Passage shown:
........
Right. One question I had was whether this correction attributable to
deviation from sphericity is significant in calculating the surface
gravity of the Earth. Nygaard says it is.
> Your sentence "I know for sure that the [mean] _sea level_ must be an
> equipotential." says it all for me. That, and the fact that there IS
> sea level at the North Pole and the equator. Now I can relax.
Oh, well, don't get too complacent yet!
You seem to have been bothered in your original post that you
calculated a _different_ effective gravitational field at two points
on the Earth's surface. Various people assured you this is quite all
right, and Nygaard confirms that there is a variation, and that you
were in the ballpark:
Pole Equator
You 500 495 lbf
Nygaard 502.7 500 lbf
The problem I have is, in thinking more about the spinning liquid drop
model, I have reached the tentative conclusion that there _cannot_ be
a variation!
........
Things to do:
a – In the discussion of Earth's surface gravity, who says the correction for deviation from sphericity is significant?
b – Pick up the discussion of Earth's surface gravity where it stops and continue it.
........
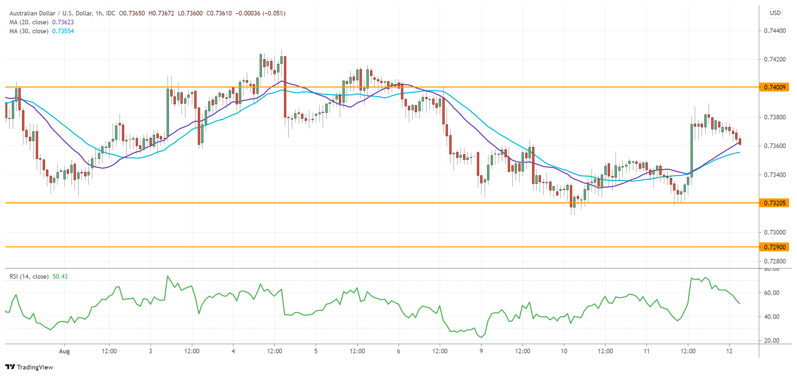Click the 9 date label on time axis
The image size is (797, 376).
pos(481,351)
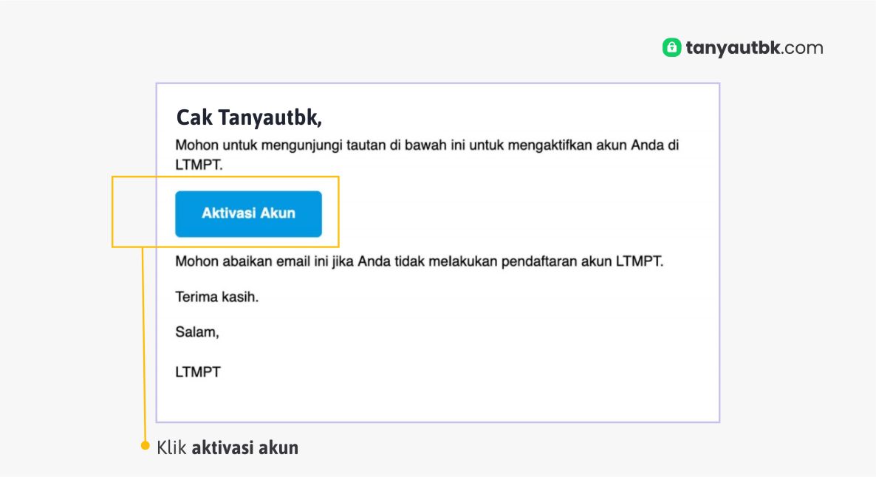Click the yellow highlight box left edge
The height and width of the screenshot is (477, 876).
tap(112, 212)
........
Answer set:
a – Nygaard

b –
Oops. :-/
Here's the argument in outline:
(1) the mean shape of the Earth can be understood as that of a
spinning gravitating liquid drop; and
(2) gravity and centrifugal force can be combined to form an effective
joint potential for a spinning massive system; and
(3) a condition of equilibrium for a liquid drop in a potential is
that the free surface be an equipotential surface; and
(4) a second condition of equilibrium for a liquid drop in a potential
is that the potential gradient be equal at all points on the free
surface.
The "potential gradient" is what gives us the effective weight.
Obviously there is a little problem here. I am confident in (3) and
(4), so that leaves (1) or (2) as the likely culprits -- either the
Earth is able to freeze in long-term non-hydrostatic stress, or else
the alleged combined potential does not act like a bonafide potential
after all.
I wonder if anybody can help resolve this.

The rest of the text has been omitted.